Some people decide to wait until they’ve shuffled off this mortal coil to donate their bodies to medical science. Not me. This year, as I’ve done for several years now, I will donate (rent, actually) my body to the students at the Schulich School of Medicine and Dentistry in London, Ontario. That’s because I am what is known as a standardized patient. Before the physicians of tomorrow begin practising medicine, they will spend time practising on me.
As a standardized patient, I am the guy on the examination table when many of the med students lay hands on a real live body for the first time (with the possible exception of their significant others). I am the first male adult some of them will see naked, and — bless them — they stay in medical school anyhow. I will have my prostate examined by dozens of second-year students (not all on the same day, fortunately), and I will assume the role of clinical teaching coach, guiding students on how to perform the examination on other standardized patients.
In the past, I have played the roles of a drunkard, a cantankerous old codger who hated the medical profession, a stroke patient with lingering left-side paralysis and a man with advancing multiple sclerosis. When I portrayed a recently widowed gentleman, I played the part with such conviction and emotion that I brought the student who was interviewing me to tears.
Most people, including many older doctors, have no idea what standardized patients do, although we are an integral part of modern physician training. In many med schools, students no longer learn solely from cadavers and rubber body parts or even from PowerPoint presentations. At Schulich, students are introduced to standardized patients in their first semester, and they continue to work with us up to and sometimes throughout their residency programs.

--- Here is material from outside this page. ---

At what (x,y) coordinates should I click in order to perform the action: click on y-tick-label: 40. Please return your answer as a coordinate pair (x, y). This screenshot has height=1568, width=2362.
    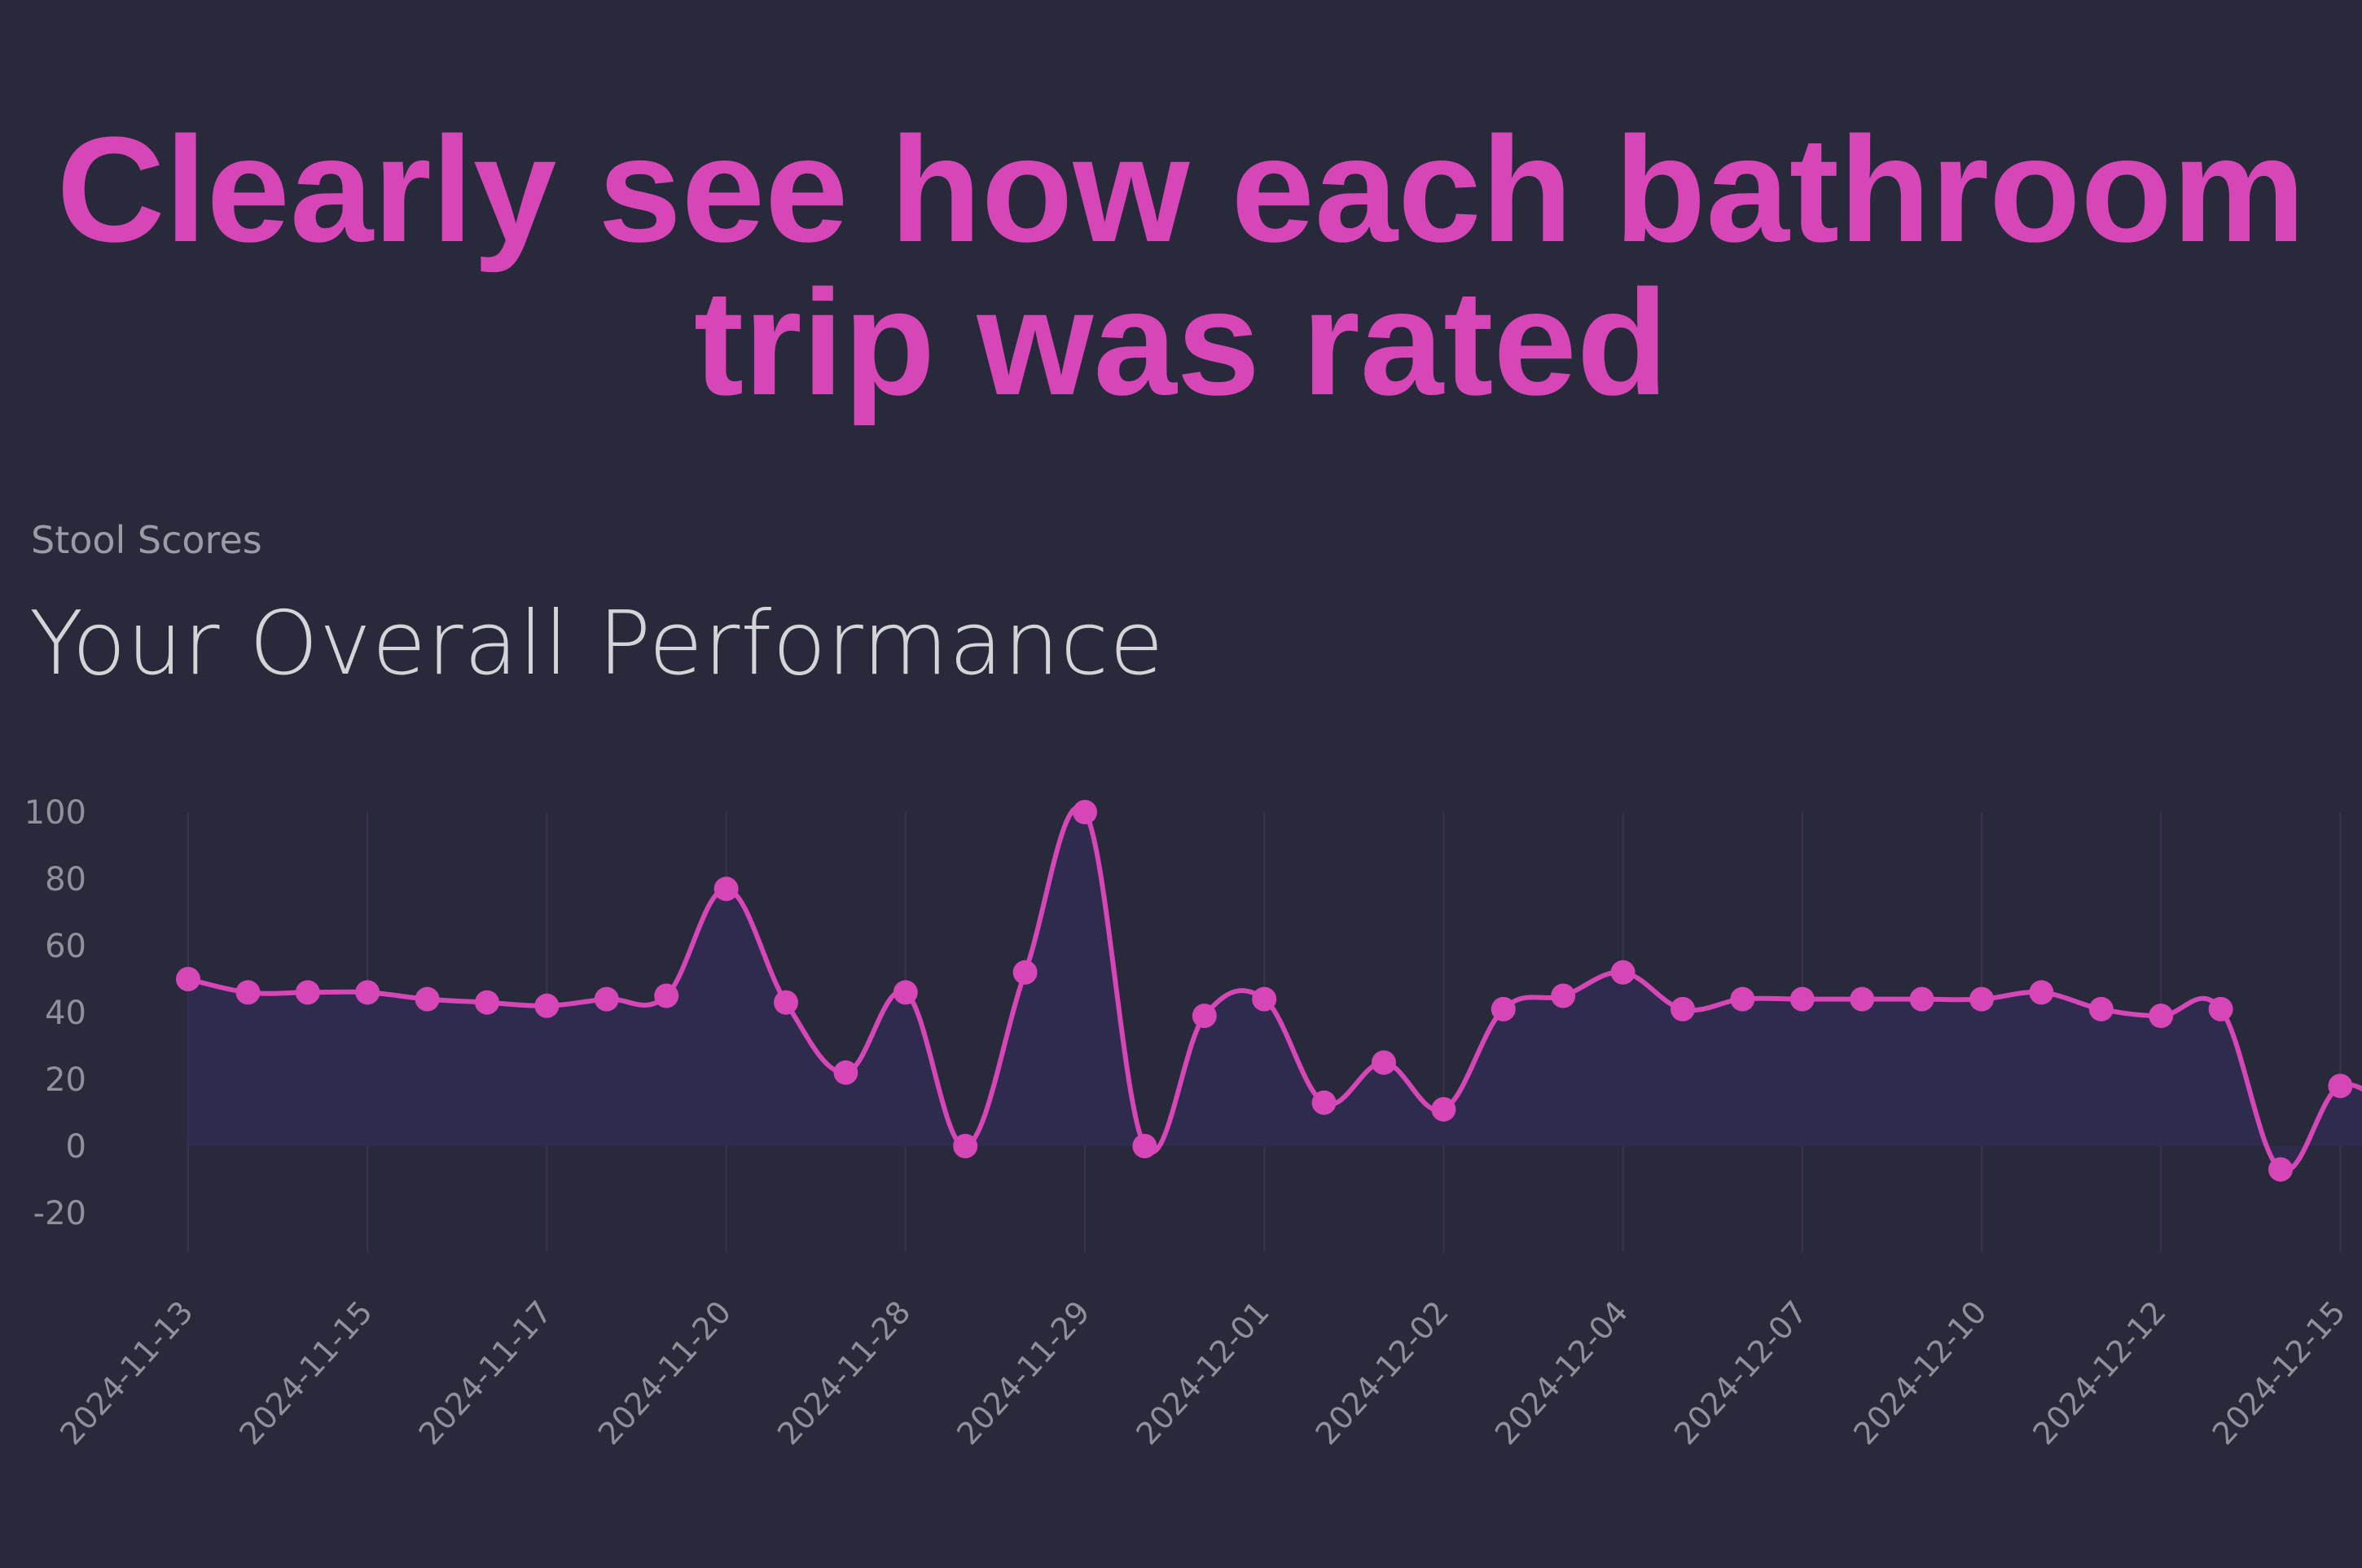
    Looking at the image, I should click on (66, 1014).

My own family doctor told me that 25 years ago, when she was a student at the University of Toronto, models for classes on female pelvic anatomy were recruited from the prostitutes on Jarvis Street. Today, at Schulich, the models might be waiters, retired teachers, between-jobs actors or freelance writers. Schulich has a roster of about 430 live bodies to call on, including roughly 20 for whom this is almost full-time work.
![Figure](https://www.cmaj.ca/content/cmaj/186/1/80/F1.medium.gif)

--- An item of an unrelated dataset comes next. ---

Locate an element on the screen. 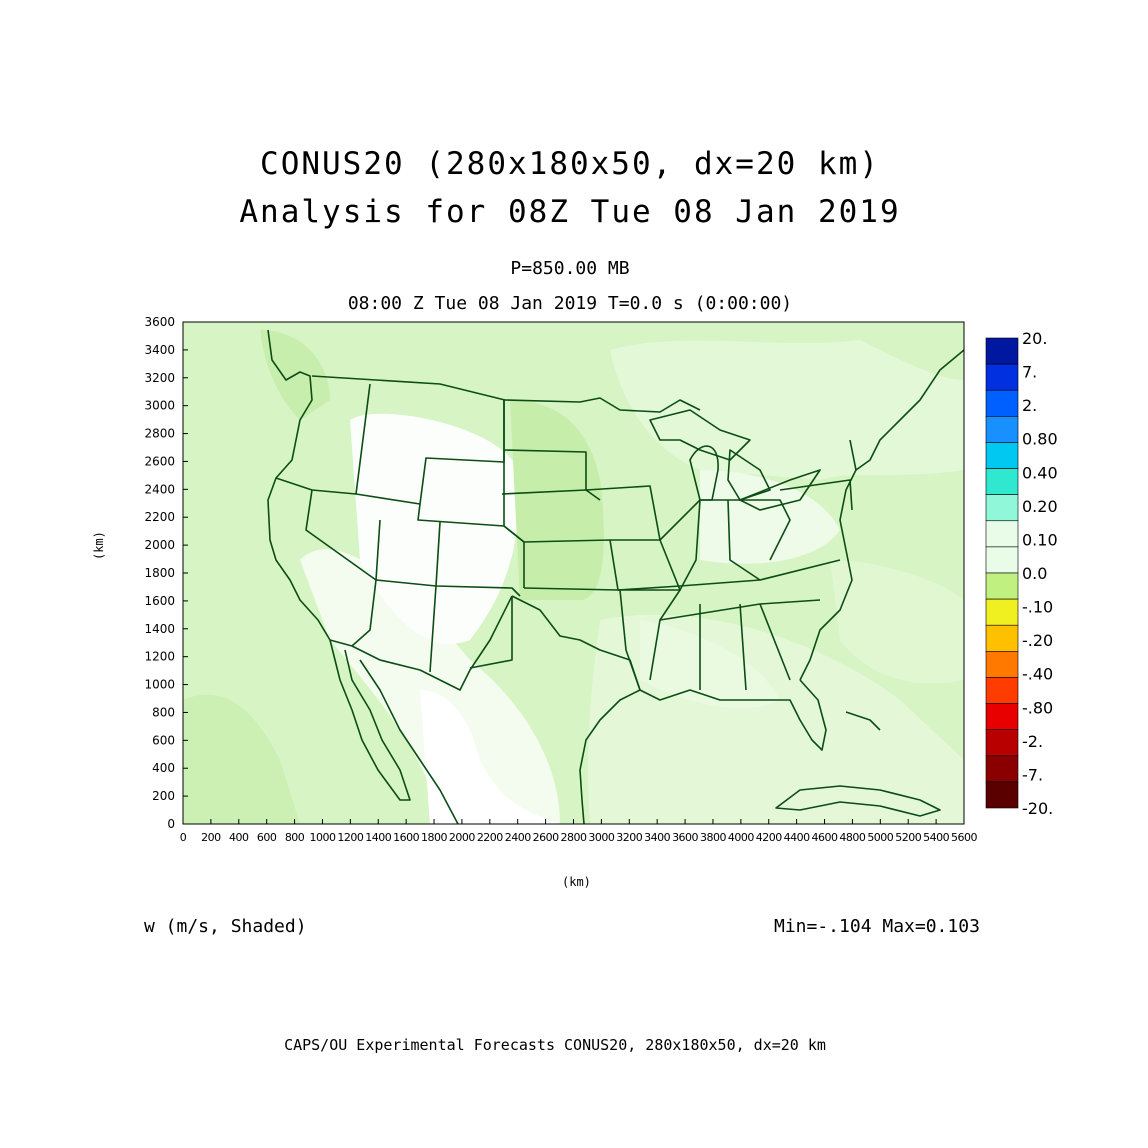  y-tick-label: 1600 is located at coordinates (160, 601).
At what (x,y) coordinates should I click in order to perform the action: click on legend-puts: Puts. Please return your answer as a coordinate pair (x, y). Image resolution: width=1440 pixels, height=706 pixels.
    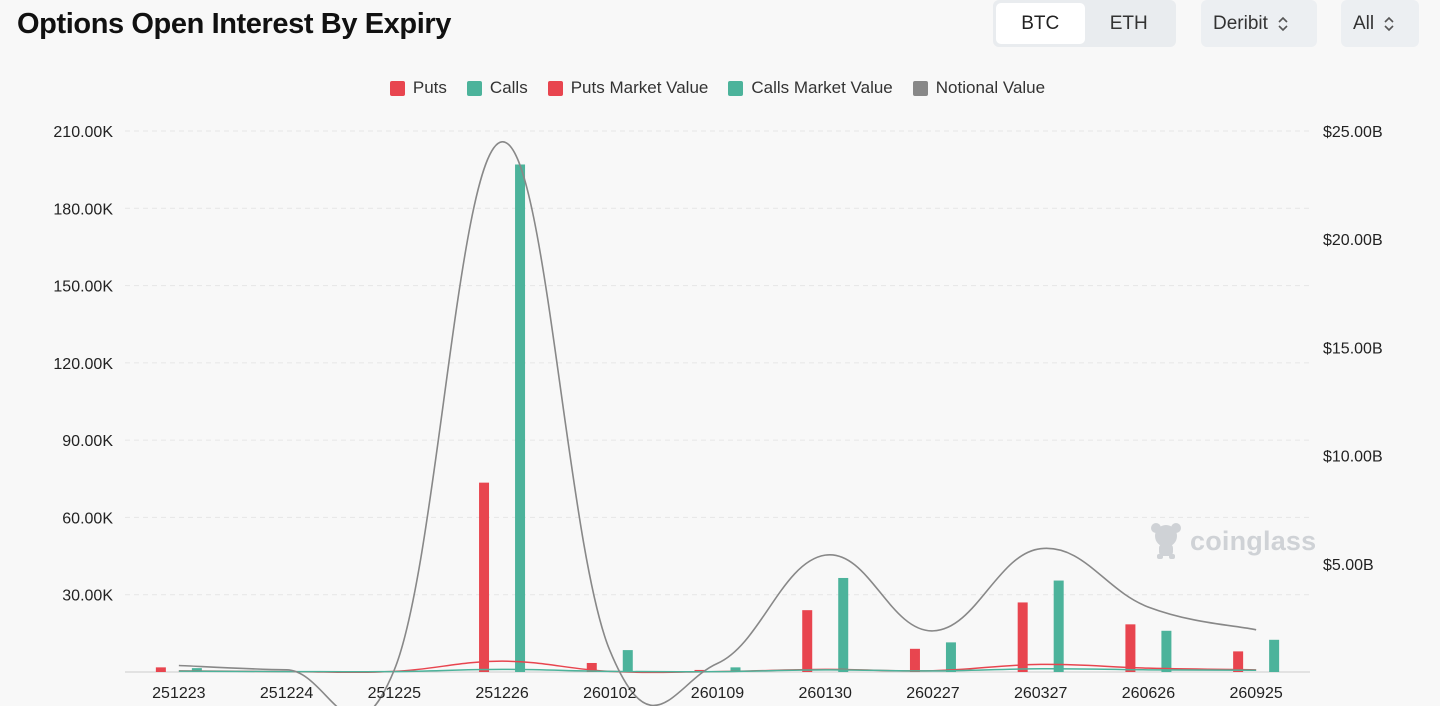
    Looking at the image, I should click on (418, 88).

Image courtesy of © 2014 Thinkstock
My involvement in medical education is not new. When I was a university student, I was a paid guinea pig testing drugs for pharmaceutical companies. I have also been a medical writer for most of my adult life and have attended hundreds of medical conferences worldwide, writing for newspapers, magazines, websites and peer-reviewed journals. For 10 years I have been on the interview panel at Schulich, helping select or reject candidates hoping to get into medical school. I even tried to get into medical school myself at one point. I was present in the delivery room when my first wife gave birth to our daughter — something very few hospitals allowed in 1969. Years later, I spent half a year cleaning wounds and changing dressings 5 times a day after my present wife had cancer surgery.

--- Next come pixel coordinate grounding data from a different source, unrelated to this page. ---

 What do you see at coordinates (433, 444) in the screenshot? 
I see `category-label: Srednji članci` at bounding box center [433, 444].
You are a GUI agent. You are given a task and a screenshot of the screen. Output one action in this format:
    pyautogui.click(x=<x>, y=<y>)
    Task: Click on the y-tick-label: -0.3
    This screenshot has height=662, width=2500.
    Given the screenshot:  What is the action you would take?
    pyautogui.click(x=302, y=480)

Being examined by newbie doctors might seem off-putting to some people. But doctors have to start learning somewhere; they aren’t just churned out on an assembly line. I find it exciting to be on the cutting edge of medicine and medical education. I am happy to see students embracing new technologies that they will use in their practices, though I am also sometimes concerned about their dependence on these new technologies.
Standardized patients are such an important aspect of modern medical education that there are peer-reviewed journals and annual conferences specifically for educators who work with them. Schulich recently hosted a weekend workshop with 70 otolaryngologists from every English-language medical school in Canada, as well as schools in Michigan and Pennsylvania. The Americans, who are no slouches when it comes to medical education, were bowled over by the Schulich standardized patient program.
True, medical students who encounter standardized patients don’t typically see many genuine pathologies, but the anatomic and personal variations they encounter and the knowledge they gain from examining real live people is far better than anything they might learn from palpating a rubber rectum.
Being a standardized patient is a personally rewarding part-time job, something to supplement my meagre Canada pension (freelance writers don’t typically have a lot of pensionable earnings). It’s fun to work with the doctors of tomorrow, and I hope they will remember our lessons once they are out in the real world, especially if, at some point down the road, I come to any of them as a patient. If their care is outstanding, then I’ll be happy to take at least some of the credit.